Spatial Insights in Alzheimer’s & Prostate Cancer | July 2025

Check out these recent studies that illuminate the epigenetic landscape of disease in tissue context. Together they spotlight cell-state change, lineage reprogramming, and chromatin-driven regulation that shape progression and therapy response—why spatial epigenomics matters

AtlasXomics Monthly Highlights — July 2025

Spatial proteomics redefines human microglia in Alzheimer’s

Nature Immunology — July 22, 2025

Spatial brain maps uncover Alzheimer’s-linked microglial states clustered around plaques. The shift from homeostatic to inflammatory phenotypes signals epigenetically primed reprogramming—prime ground for chromatin-accessibility exploration.

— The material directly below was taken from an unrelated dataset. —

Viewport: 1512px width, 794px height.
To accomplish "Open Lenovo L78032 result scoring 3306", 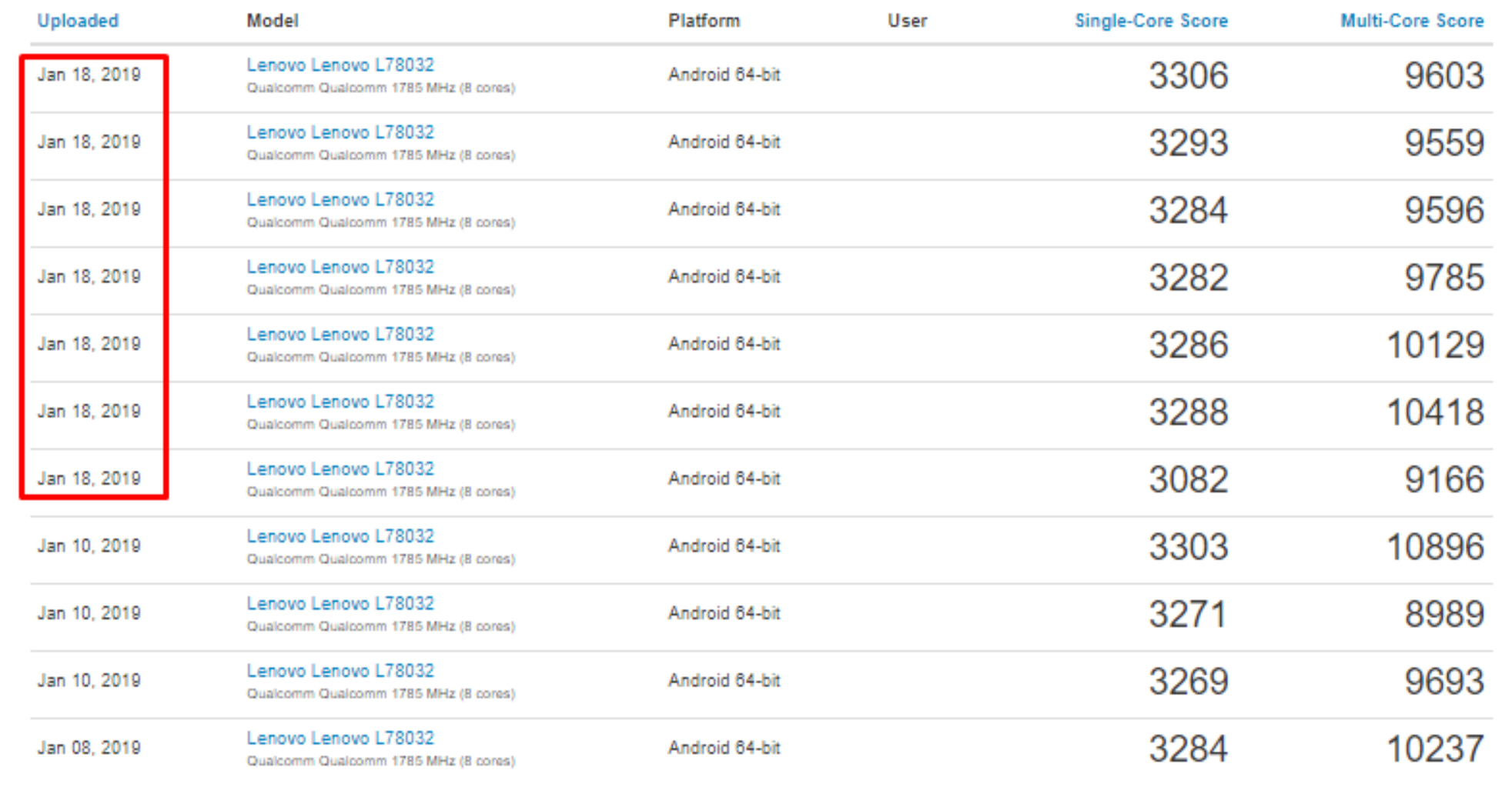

NKX2-1 drives neuroendocrine reprogramming of prostate cancer

Nature Genetics — July 21, 2025

A lineage-defining transcription-factor network reshapes 3-D chromatin to push prostate tumors from luminal toward neuroendocrine identity. Blocking key co-activators stalls this epigenetic switch and opens a path to halt therapy resistance.

Chromatin-defined microglia states track amyloid plaques

Nature Neuroscience — July 15, 2025

Single-cell chromatin and transcript maps trace microglia migrating into plaque-associated states. Local pathology is tied to epigenetic activation programs that govern immune remodeling in neurodegeneration.

Epigenetic markers predict endocrine resistance in mCRPC

Cell Reports Medicine — July 15, 2025

Regulatory enhancer signatures forecast which metastatic tumors will evade androgen blockade. Pinpointing chromatin regulators reveals routes to re-sensitize resistant disease—proof of epigenomic biomarkers’ clinical power.

Spatial profiling of chromatin accessibility in FFPE tissues

Nature Communications — July 1, 2025

A new spatial readout of chromatin accessibility turns billions of archived FFPE blocks into epigenomic treasure troves. Researchers can now retrospectively map cell-state and regulatory changes across disease stages and treatments.